Congratulations to Barry Larkin and the late Ron Santo for their recent induction into Major League Baseball's Hall of Fame. Both were deserving of the honor, and Santo's was long overdue.
Three other former players also deserve to be enshrined - Alan Trammell, Lee Smith, and Tim Raines.
Shortstop Alan Trammell played 20 years with the Detroit Tigers, and the six time all star's offensive and defensive numbers match up well with Larkin's. In 20 years Trammell hit .285 with 185 home runs, 1,003 RBI's, 236 stolen bases, and had a .977 fielding percentage. He also batted .333 in postseason games. Larkin played 19 years with the Reds, compiling a .295 batting average, 198 home runs, 960 RBI's, 379 stolen bases, and a .975 fielding percentage while hitting .338 in the postseason.
Relief pitcher Lee Smith, a seven time All Star, ranks third in major league history with 478 saves, behind only legends Trevor Hoffman and Mariano Rivera. Smith led the National League in saves in four seasons, and his career ERA of 3.03 compares well with Hall of Fame relievers Bruce Sutter's 2.83 and Rollie Fingers' 2.90.

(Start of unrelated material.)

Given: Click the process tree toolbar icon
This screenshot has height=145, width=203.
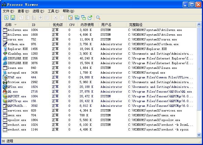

Outfielder Tim Raines, also a seven time All Star selection, ranks fifth in baseball history with 808 stolen bases, but he also had a career batting average of .294 and an on base percentage of .385. He was a player who set the table for his teams, which included the Expos, White Sox, and Yankees, among others.
Major League Baseball's Hall of Fame is certain to be getting a lot of attention in the upcoming months and years. A number of outstanding former players will be listed on voters' ballots; some will certainly be inducted in their first year of elgibility. Stars such as Mike Piazza and Craig Biggio in 2013, Frank Thomas, Tom Glavine, Greg Maddux in 2014, and Randy Johnson in 2015 are all likely to be enshrined in their first years. Pitchers John Smoltz and Pedro Martinez may get in during their first year in 2016 or in the following year, while currently eligible Jeff Bagwell may get in within the next couple of years.
An intriguing storyline involves four former players who all almost certainly would have been inducted in their first year - if they hadn't been implicated in the steroid investigation. Sammy Sosa, Barry Bonds, and Roger Clemens are all entering their first year of eligibilty in 2013; with Rafael Palmiero earning only 12.6% of the vote last year, even with his 569 home runs and 3,020 hits, it doesn't look good for Sammy, Barry, and Roger at this point.